Work request
The word "agent" marks the lines to copy; find all of them in the entries below.

Data for this exercise
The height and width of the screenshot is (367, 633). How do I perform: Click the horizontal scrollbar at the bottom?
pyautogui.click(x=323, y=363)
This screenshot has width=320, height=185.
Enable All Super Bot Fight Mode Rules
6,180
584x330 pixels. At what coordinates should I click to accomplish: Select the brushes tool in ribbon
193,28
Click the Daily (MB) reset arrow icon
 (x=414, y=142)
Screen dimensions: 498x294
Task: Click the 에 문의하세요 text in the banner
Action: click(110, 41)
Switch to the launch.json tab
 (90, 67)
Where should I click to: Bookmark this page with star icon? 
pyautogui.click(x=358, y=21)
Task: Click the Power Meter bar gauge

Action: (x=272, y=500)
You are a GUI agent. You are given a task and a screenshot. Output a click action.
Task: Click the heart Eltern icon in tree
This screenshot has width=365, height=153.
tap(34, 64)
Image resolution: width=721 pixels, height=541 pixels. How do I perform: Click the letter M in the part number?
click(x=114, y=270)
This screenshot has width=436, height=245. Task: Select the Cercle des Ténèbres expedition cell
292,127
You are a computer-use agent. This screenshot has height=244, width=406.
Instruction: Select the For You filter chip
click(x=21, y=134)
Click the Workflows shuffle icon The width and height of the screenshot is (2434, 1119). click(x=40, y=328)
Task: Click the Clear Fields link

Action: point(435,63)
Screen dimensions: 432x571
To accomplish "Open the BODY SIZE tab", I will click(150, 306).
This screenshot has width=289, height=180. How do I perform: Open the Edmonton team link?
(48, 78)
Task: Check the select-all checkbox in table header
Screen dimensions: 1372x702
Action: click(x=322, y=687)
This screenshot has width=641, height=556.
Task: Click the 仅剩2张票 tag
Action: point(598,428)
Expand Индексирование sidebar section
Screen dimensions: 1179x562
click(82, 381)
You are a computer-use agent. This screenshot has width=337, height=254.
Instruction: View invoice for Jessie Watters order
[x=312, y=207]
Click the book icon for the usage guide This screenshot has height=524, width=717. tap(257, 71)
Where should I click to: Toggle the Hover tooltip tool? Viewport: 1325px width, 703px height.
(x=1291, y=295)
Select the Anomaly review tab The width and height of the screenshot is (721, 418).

Exercise result
You are a GUI agent. You are given a task and a screenshot. Output a click action.
You are a computer-use agent. This screenshot has height=244, width=406.
You are a computer-use agent. This screenshot has width=337, height=254.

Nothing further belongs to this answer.